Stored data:
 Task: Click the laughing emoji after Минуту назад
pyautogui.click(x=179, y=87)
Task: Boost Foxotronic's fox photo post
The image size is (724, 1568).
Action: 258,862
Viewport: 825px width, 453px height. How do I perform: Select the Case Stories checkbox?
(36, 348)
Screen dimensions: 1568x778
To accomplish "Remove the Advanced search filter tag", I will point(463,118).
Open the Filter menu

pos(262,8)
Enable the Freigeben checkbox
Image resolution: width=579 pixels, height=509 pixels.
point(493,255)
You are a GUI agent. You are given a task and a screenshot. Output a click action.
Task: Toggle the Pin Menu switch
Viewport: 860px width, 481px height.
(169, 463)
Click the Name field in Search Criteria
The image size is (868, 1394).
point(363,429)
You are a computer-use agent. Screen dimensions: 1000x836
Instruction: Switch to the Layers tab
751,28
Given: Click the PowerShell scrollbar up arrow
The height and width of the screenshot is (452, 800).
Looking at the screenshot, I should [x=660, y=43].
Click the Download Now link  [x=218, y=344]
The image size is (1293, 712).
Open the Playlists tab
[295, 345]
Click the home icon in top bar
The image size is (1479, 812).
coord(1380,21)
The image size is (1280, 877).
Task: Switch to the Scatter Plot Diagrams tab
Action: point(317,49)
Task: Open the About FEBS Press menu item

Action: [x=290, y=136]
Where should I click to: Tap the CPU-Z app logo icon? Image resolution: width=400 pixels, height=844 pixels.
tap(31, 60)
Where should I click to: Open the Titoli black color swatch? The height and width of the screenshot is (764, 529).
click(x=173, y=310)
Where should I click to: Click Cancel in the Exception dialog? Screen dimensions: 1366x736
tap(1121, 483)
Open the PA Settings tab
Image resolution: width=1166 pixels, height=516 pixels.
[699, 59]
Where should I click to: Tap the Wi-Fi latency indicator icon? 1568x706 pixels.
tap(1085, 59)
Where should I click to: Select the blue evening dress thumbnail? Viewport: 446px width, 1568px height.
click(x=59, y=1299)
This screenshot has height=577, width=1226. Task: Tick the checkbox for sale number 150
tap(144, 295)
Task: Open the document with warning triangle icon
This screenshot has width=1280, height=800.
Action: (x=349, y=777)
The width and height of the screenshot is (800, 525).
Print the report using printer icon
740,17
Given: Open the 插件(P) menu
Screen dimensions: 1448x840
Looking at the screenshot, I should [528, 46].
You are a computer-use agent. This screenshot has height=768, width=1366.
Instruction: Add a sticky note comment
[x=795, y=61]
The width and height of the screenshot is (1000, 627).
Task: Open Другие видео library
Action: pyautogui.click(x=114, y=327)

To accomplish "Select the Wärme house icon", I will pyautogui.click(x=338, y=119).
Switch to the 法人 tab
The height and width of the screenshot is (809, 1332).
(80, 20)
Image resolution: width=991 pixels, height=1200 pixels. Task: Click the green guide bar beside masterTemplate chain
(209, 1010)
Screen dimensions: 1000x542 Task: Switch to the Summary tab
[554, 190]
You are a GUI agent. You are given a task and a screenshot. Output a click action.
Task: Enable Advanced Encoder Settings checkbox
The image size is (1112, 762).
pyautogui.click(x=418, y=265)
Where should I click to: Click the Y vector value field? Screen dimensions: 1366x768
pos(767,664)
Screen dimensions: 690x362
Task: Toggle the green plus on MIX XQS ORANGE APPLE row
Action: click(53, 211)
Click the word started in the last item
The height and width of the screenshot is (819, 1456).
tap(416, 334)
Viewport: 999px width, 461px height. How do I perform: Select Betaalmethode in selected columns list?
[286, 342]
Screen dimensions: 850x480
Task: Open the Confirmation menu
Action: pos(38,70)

◆ **Problem**:
Write out again, exactly as they appear above, the lines from the one containing "Where should I click to: Click Cancel" to the final line, and only those.

◆ **Task result**:
Where should I click to: Click Cancel in the Exception dialog? Screen dimensions: 1366x736
tap(1121, 483)
Open the PA Settings tab
Image resolution: width=1166 pixels, height=516 pixels.
[699, 59]
Where should I click to: Tap the Wi-Fi latency indicator icon? 1568x706 pixels.
tap(1085, 59)
Where should I click to: Select the blue evening dress thumbnail? Viewport: 446px width, 1568px height.
click(x=59, y=1299)
This screenshot has height=577, width=1226. Task: Tick the checkbox for sale number 150
tap(144, 295)
Task: Open the document with warning triangle icon
This screenshot has width=1280, height=800.
Action: (x=349, y=777)
The width and height of the screenshot is (800, 525).
Print the report using printer icon
740,17
Given: Open the 插件(P) menu
Screen dimensions: 1448x840
Looking at the screenshot, I should [528, 46].
You are a computer-use agent. This screenshot has height=768, width=1366.
Instruction: Add a sticky note comment
[x=795, y=61]
The width and height of the screenshot is (1000, 627).
Task: Open Другие видео library
Action: pyautogui.click(x=114, y=327)

To accomplish "Select the Wärme house icon", I will pyautogui.click(x=338, y=119).
Switch to the 法人 tab
The height and width of the screenshot is (809, 1332).
(80, 20)
Image resolution: width=991 pixels, height=1200 pixels. Task: Click the green guide bar beside masterTemplate chain
(209, 1010)
Screen dimensions: 1000x542 Task: Switch to the Summary tab
[554, 190]
You are a GUI agent. You are given a task and a screenshot. Output a click action.
Task: Enable Advanced Encoder Settings checkbox
The image size is (1112, 762).
pyautogui.click(x=418, y=265)
Where should I click to: Click the Y vector value field? Screen dimensions: 1366x768
pos(767,664)
Screen dimensions: 690x362
Task: Toggle the green plus on MIX XQS ORANGE APPLE row
Action: click(53, 211)
Click the word started in the last item
The height and width of the screenshot is (819, 1456).
tap(416, 334)
Viewport: 999px width, 461px height. How do I perform: Select Betaalmethode in selected columns list?
[286, 342]
Screen dimensions: 850x480
Task: Open the Confirmation menu
Action: pos(38,70)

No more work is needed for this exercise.